Maggie Koerth, Laura Bronner and Jasmine Mithani write:

Every variable is dependent on a number of choices and knowledge gaps. And if every individual piece of a model is wobbly, then the model is going to have as much trouble standing on its own as a data journalist who has spent too long on a conference call while socially isolated after work.

Consider something as basic as data entry. Different countries and regions collect data in different ways. There’s no single spreadsheet everyone is filling out that can easily allow us to compare cases and deaths around the world. Even within the United States, doctors say we’re underreporting the total number of deaths due to COVID-19.

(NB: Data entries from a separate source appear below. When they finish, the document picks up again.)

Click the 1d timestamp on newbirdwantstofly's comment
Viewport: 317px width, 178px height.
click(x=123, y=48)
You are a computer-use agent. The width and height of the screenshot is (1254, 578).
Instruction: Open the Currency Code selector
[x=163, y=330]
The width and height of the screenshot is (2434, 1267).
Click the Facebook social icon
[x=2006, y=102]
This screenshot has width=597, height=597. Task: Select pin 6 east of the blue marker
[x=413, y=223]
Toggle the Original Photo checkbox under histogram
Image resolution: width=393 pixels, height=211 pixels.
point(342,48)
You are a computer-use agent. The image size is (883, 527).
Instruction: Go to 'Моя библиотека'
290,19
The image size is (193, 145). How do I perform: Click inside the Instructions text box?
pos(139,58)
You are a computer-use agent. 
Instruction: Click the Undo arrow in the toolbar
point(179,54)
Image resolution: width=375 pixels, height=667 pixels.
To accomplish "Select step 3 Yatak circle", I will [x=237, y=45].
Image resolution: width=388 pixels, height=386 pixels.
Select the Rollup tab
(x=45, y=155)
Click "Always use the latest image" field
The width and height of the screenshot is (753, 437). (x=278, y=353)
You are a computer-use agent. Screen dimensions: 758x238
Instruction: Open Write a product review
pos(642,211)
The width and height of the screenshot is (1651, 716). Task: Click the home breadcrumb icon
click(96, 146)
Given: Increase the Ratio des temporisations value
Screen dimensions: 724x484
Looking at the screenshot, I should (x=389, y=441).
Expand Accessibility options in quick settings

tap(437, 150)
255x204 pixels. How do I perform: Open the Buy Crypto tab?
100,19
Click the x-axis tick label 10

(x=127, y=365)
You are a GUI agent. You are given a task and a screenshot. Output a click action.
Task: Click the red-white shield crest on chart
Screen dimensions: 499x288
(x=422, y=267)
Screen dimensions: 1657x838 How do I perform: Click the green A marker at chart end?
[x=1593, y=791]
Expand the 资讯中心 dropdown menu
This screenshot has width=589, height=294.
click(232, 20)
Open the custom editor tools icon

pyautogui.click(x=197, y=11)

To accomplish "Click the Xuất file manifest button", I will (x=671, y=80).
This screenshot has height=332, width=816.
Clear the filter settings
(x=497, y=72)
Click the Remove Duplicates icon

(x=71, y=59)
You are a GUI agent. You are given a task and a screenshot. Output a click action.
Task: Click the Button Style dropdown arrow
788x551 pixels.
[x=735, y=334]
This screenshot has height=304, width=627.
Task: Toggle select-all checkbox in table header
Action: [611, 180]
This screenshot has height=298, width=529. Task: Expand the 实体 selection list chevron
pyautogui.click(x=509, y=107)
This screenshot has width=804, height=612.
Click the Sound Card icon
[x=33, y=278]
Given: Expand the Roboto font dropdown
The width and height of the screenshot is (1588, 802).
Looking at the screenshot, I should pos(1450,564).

The same inconsistencies apply to who gets tested. Some countries are giving tests to anyone who wants one. Others are … not. That affects how much we can know about how many people have actually contracted COVID-19, versus how many people have tested positive.

And the virus itself is an unpredictable contagion, hurting some groups more than others — meaning that local demographics and health care access are going to be big determinants when it comes to the virus’ impact on communities.